Your answer must be an exact repeat of the lines from the one containing "Select the 型号 header cell" through the last line of the records, both included, with no pictures.

# # # # #

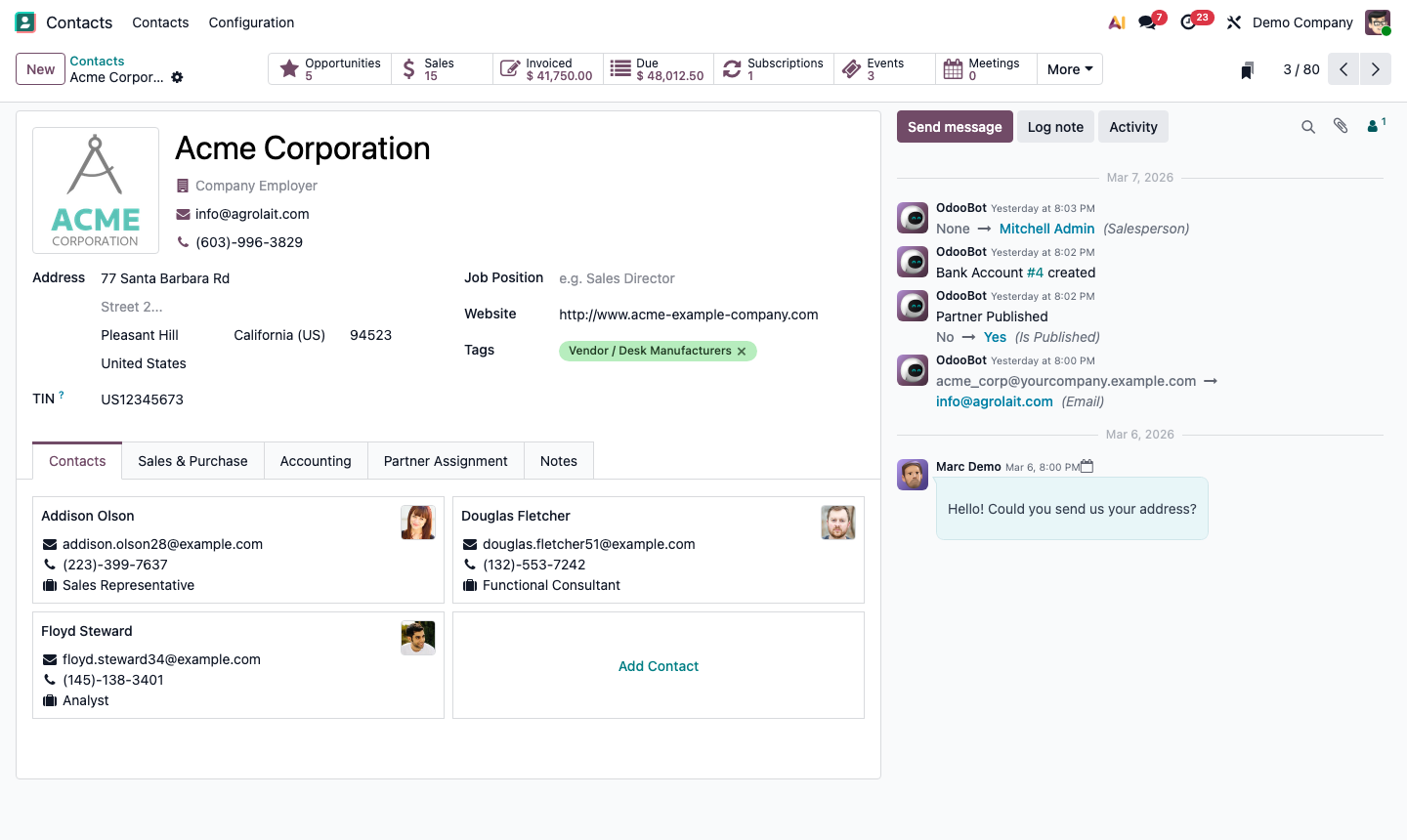This screenshot has width=1407, height=840.
Task: Select Add Contact in the Contacts tab
Action: coord(658,665)
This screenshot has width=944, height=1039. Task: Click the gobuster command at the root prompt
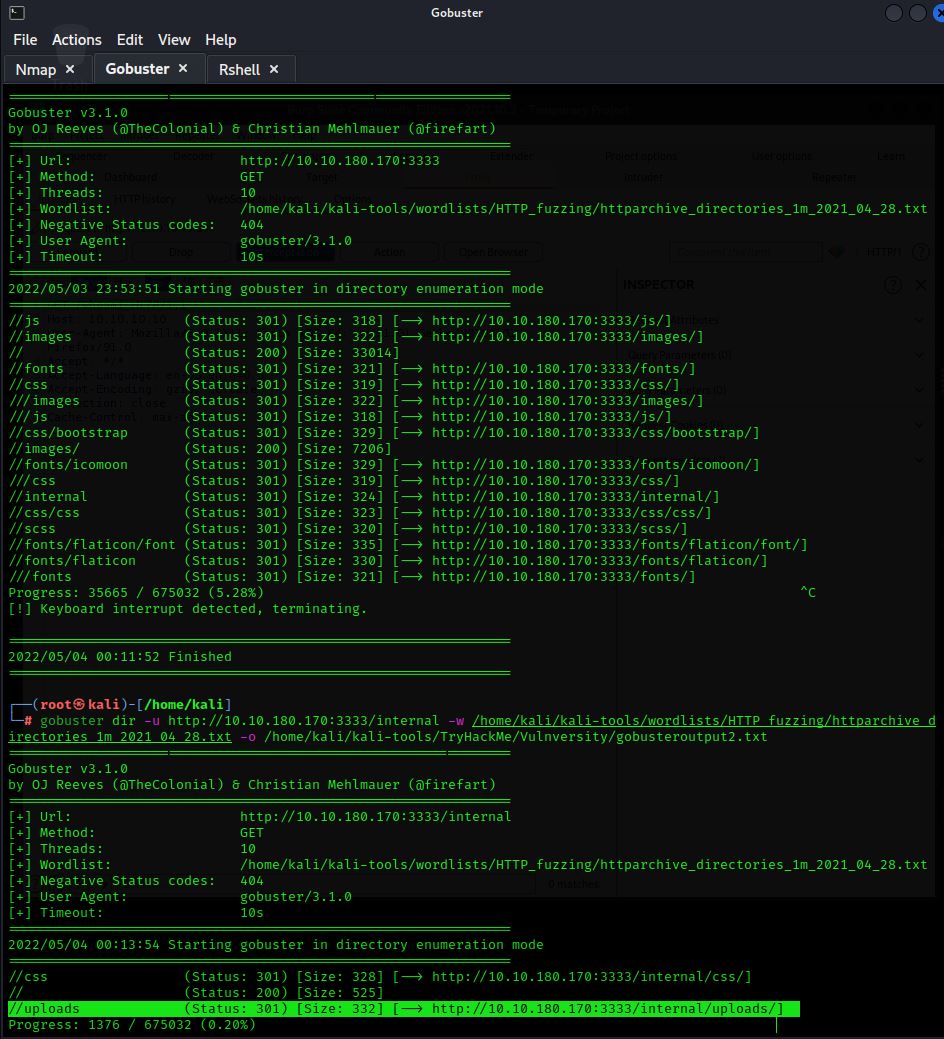click(x=68, y=721)
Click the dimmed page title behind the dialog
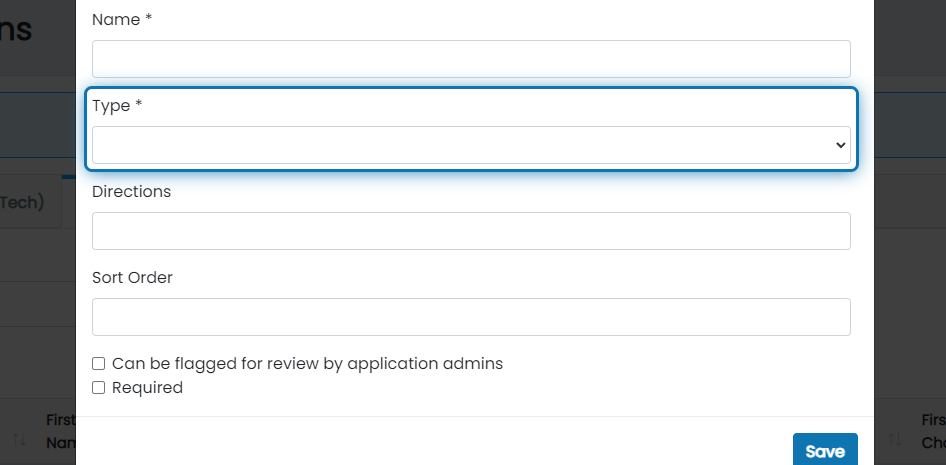 coord(16,30)
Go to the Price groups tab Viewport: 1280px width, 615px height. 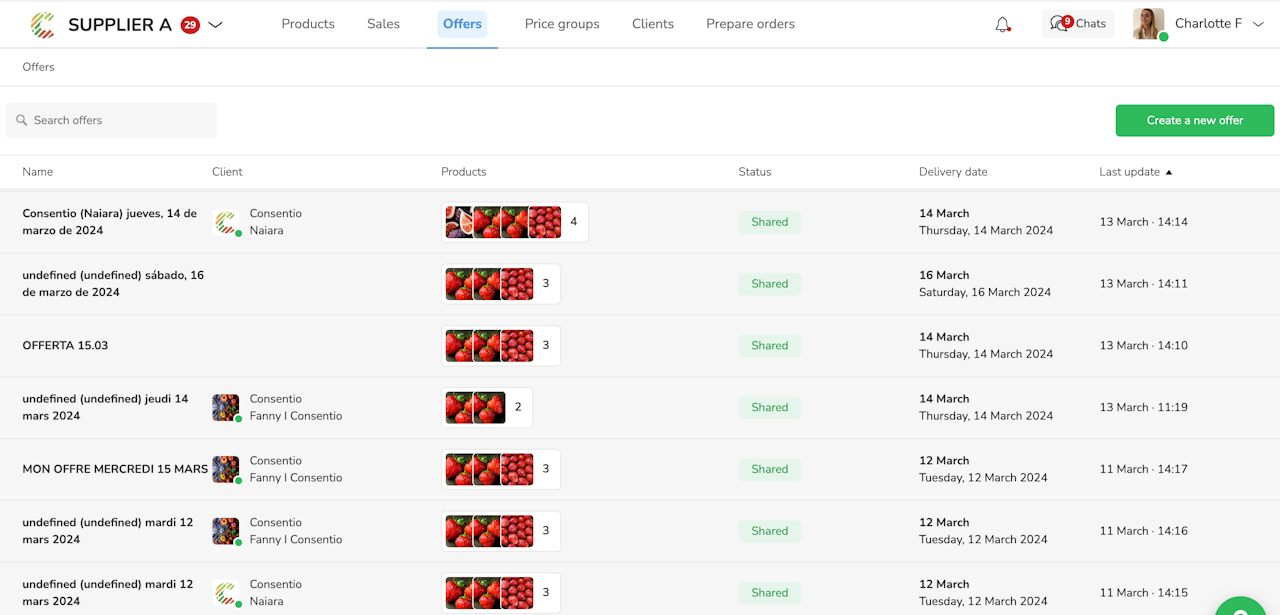click(x=562, y=24)
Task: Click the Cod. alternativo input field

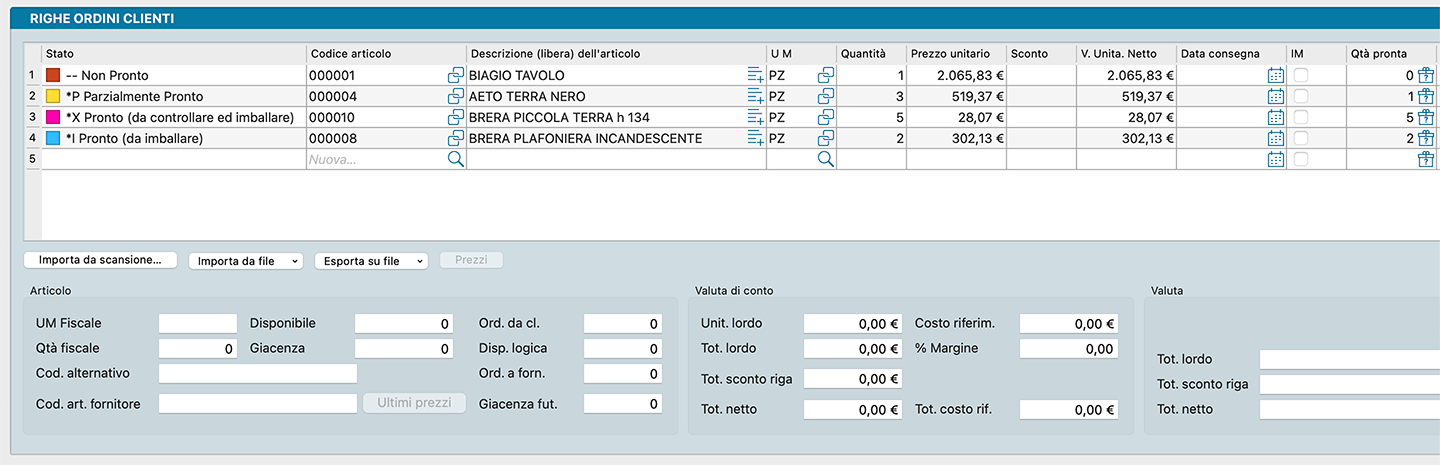Action: tap(257, 373)
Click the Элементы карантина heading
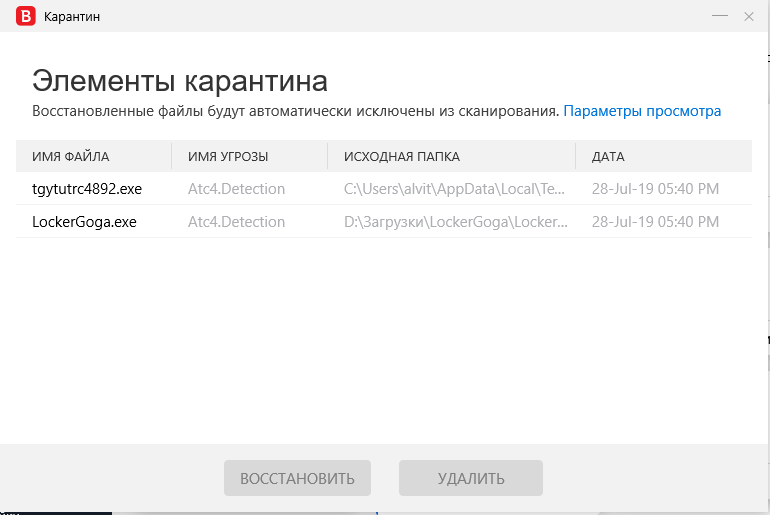The height and width of the screenshot is (515, 770). (x=180, y=81)
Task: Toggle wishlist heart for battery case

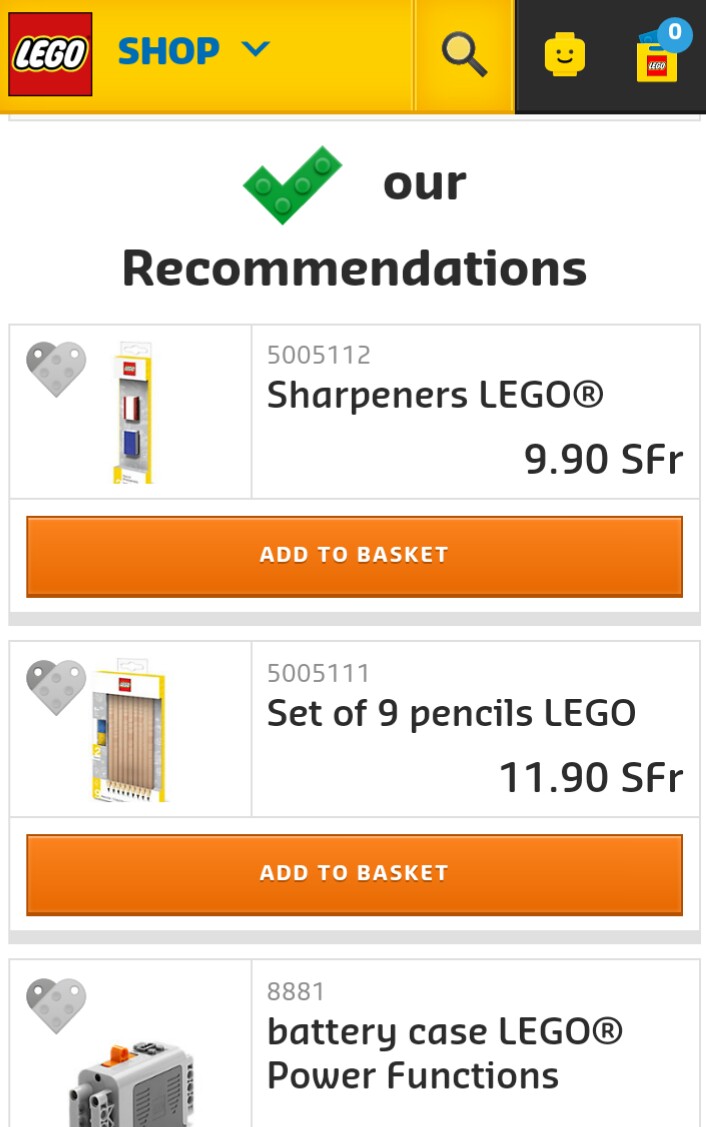Action: (x=56, y=1004)
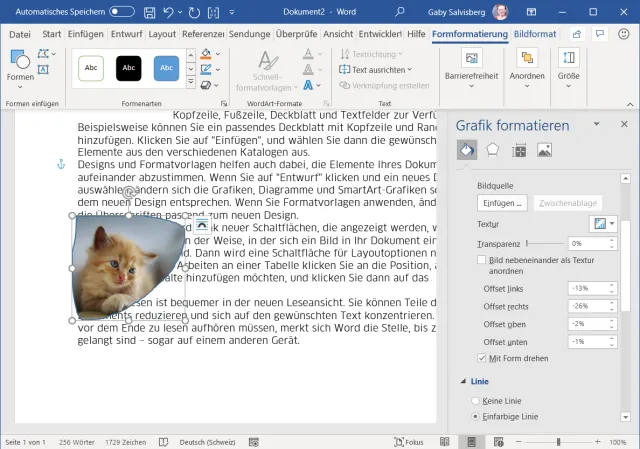Uncheck Mit Form drehen checkbox
Screen dimensions: 640x449
(x=483, y=357)
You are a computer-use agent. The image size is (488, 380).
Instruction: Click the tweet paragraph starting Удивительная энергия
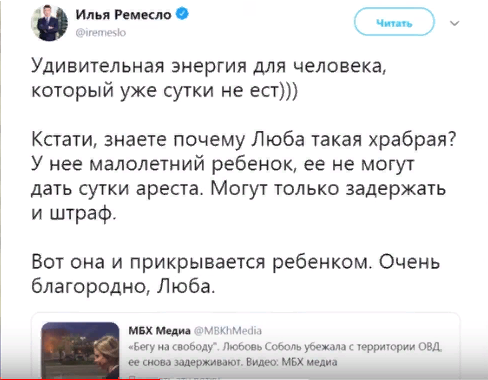tap(208, 78)
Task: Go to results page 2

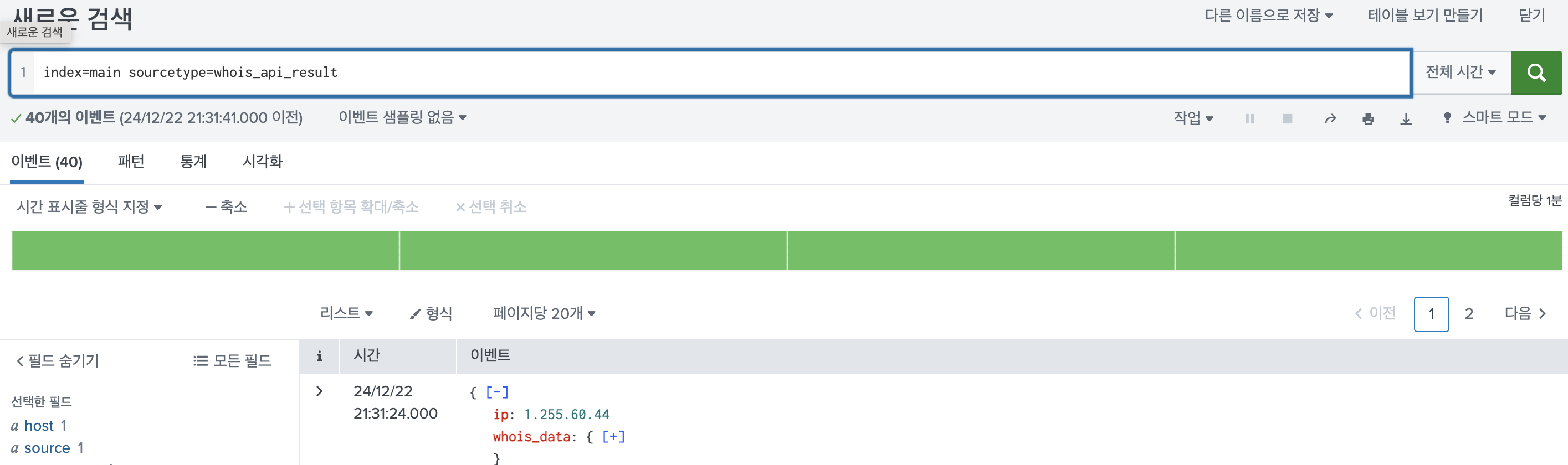Action: (x=1468, y=314)
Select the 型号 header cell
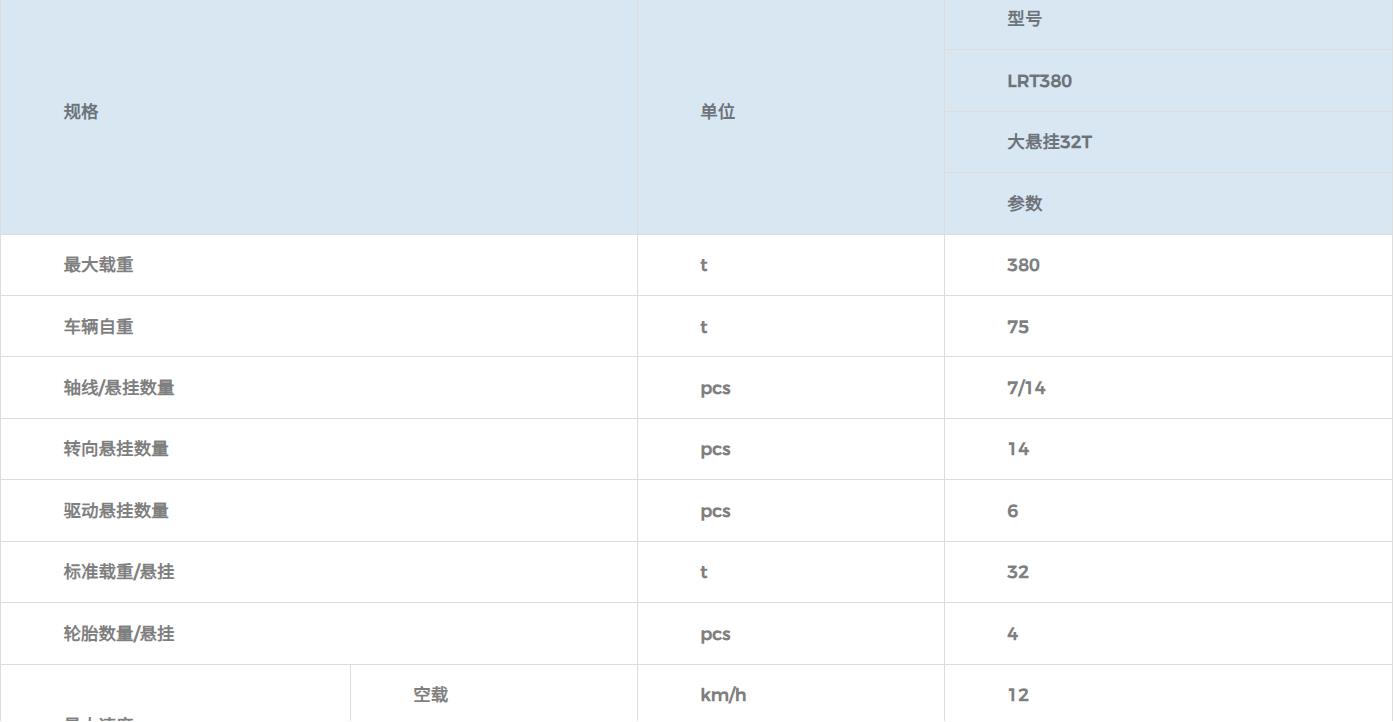1393x722 pixels. point(1024,19)
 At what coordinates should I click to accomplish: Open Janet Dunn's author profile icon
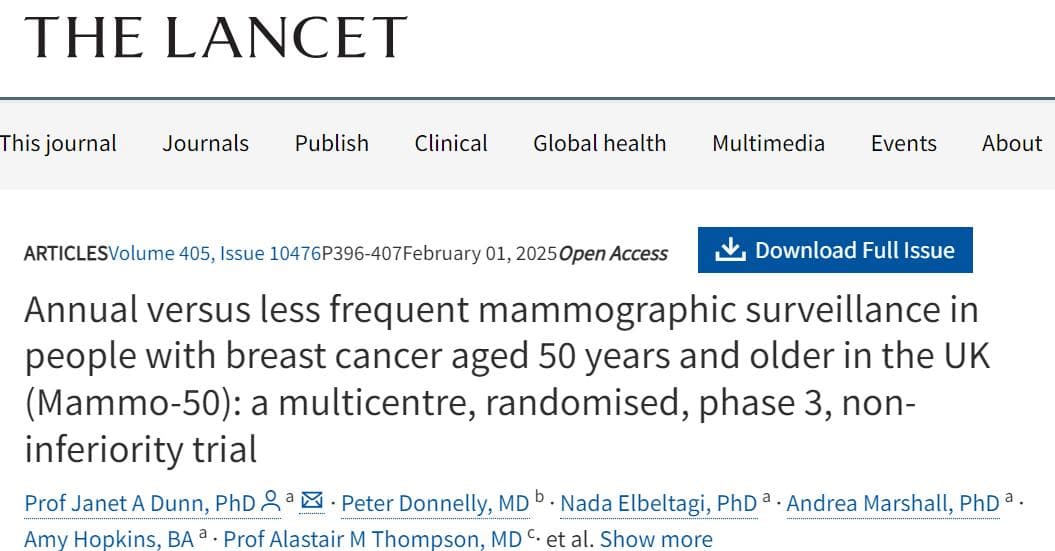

# # # # #

● **EXERCISE RESPONSE**
Select the 型号 header cell
1393x722 pixels. point(1024,19)
 At what coordinates should I click to accomplish: Open Janet Dunn's author profile icon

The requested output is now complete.